A reportagem conta com uma imagem dos integrantes do MST montando barricadas para conter a PM, mas não possui nenhuma fotografia da ação da polícia. Dessa forma, o caráter agressivo dos sem-terra é reforçado, enquanto a ação policial continua uma incógnita, colocando o MST na posição de opressor ao invés de oprimido. Ao contrário das outras matérias analisadas, que citam que o MST é o maior produtor de arroz orgânico da América Latina, a reportagem aborda somente o despejo e não inclui nada que esteja relacionado à trajetória do movimento no local.
Já a matéria “Bolsonaro incrementa verba para ruralistas e reduz quase a zero a reforma agrária”, publicada em 8 de setembro de 2020, aborda a situação da reforma agrária durante o governo atual. O veículo destaca que o MST é intitulado de grupo terrorista pelo presidente, que, em uma das fotos, aparece ao lado do Secretário de Assuntos Fundiários, Luiz Antônio Nabhan Garcia. Enquanto isso, a matéria coloca Lula como amigo dos sem-terra, mostrando uma imagem de uma partida de futebol entre o ex-presidente e o time “Amigos do MST”. Na reportagem, o veículo utiliza 21 dados, incluindo um gráfico, para comparar a quantidade de assentamentos e a verba investida na reforma durante os últimos governos brasileiros e o de Bolsonaro. Há o emprego da palavra “invasão” para se referir à área ocupada pelo MST uma vez.

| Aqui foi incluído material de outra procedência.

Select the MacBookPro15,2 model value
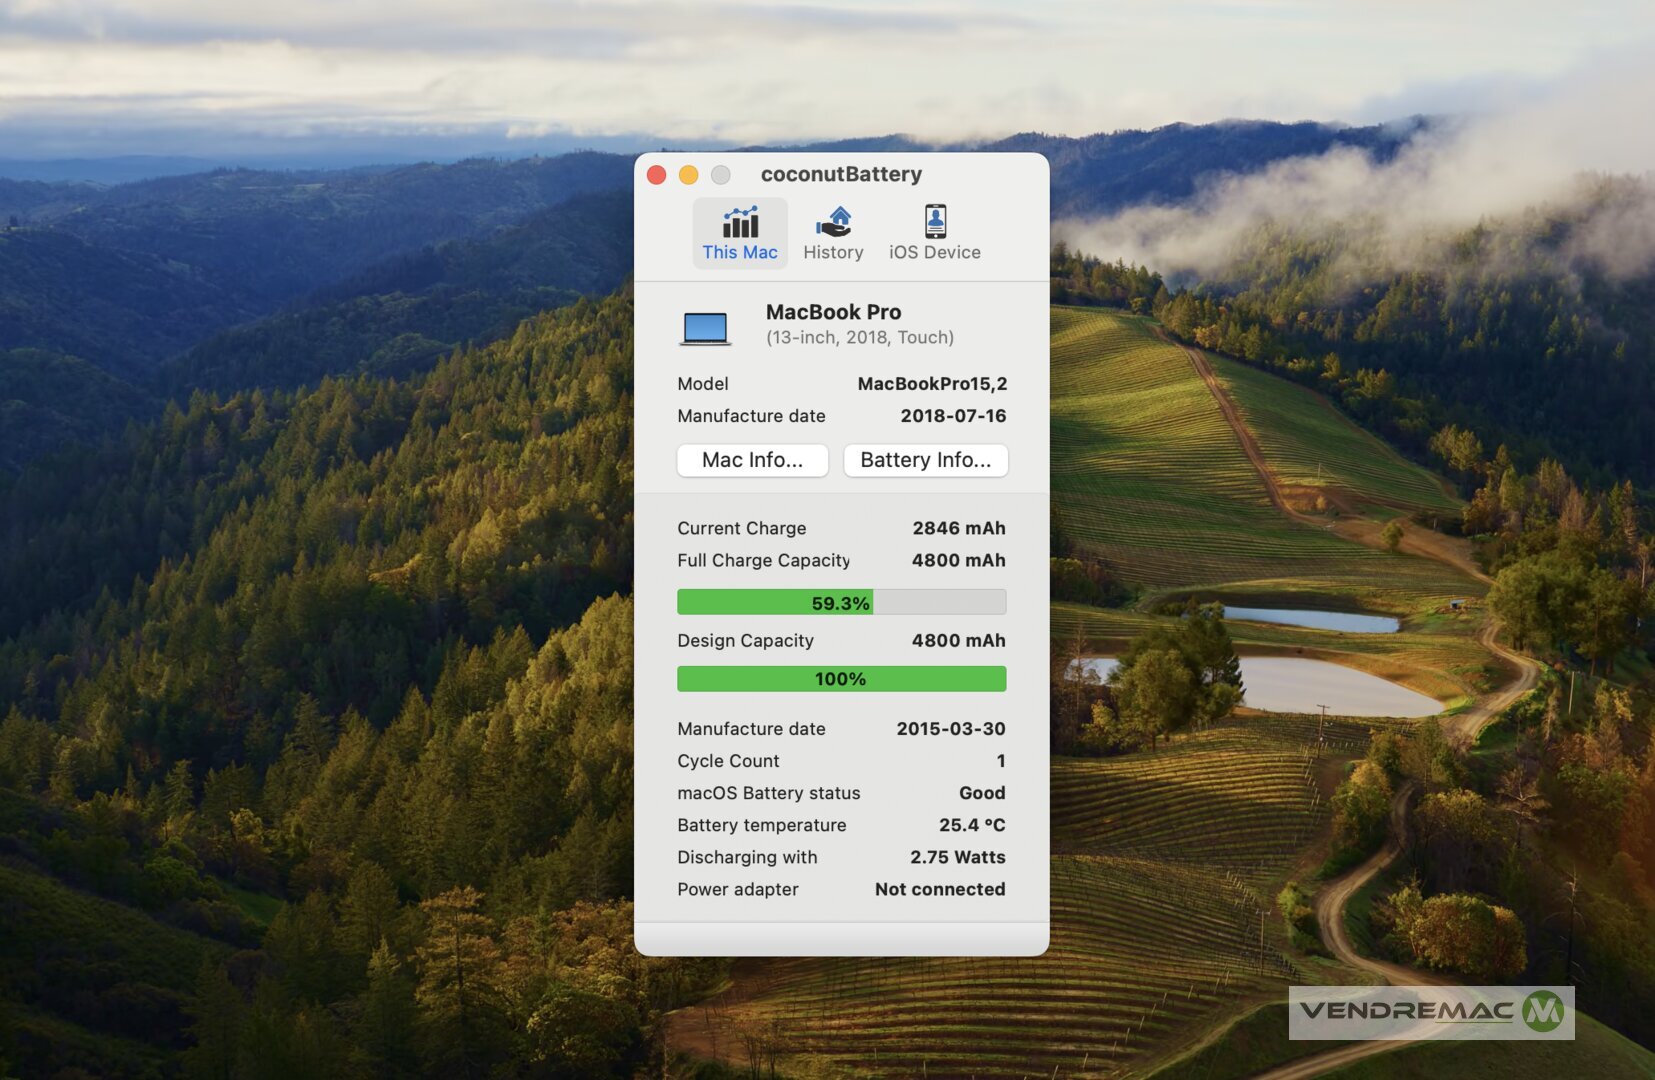The image size is (1655, 1080). [932, 384]
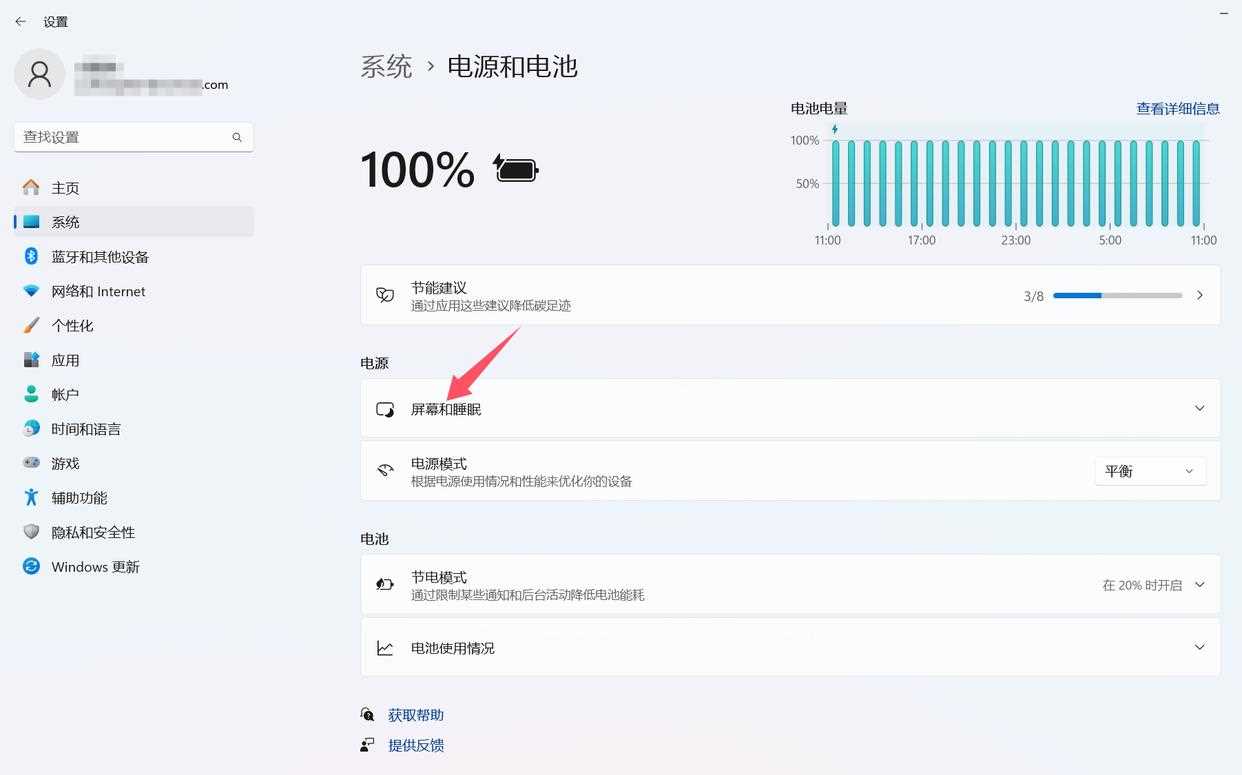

O texto possui sete fontes, dentre elas há o chefe da pasta de Política Fundiária, Raul Jungmann, que nega a relevância da reforma agrária no cenário atual; o ex-ministro de Desenvolvimento Agrário, Guilherme Cassel, que aponta a urgência de investimento nos assentamentos; o Incra, o Ministério da Agricultura, a CNASI, o deputado federal Beto Faro (PT-PA) e o professor da UnB Sérgio Sauer. A pluralidade de fontes favorece o caráter dialógico do texto e, junto à variedade de dados, torna esta matéria mais objetiva do que a anterior.
A terceira matéria, “MST diz que manterá preço justo por arroz de assentamento”, de 20 de setembro de 2020, destaca que o grupo é o maior produtor de arroz orgânico da América Latina e cita os preços das safras de arroz no cenário brasileiro atual. Há três imagens na reportagem, em uma delas a produção do arroz é o enfoque e, nas outras duas, os consumidores de arroz são fotografados. Foram entrevistados Emerson Giacomelli, diretor do grupo Gestor do Arroz Orgânico e da Cootap e a Conab (Companhia Nacional de Abastecimento). Apesar de possuir apenas duas fontes, o texto é objetivo, sem a utilização de adjetivos ou palavras para uma construção pejorativa.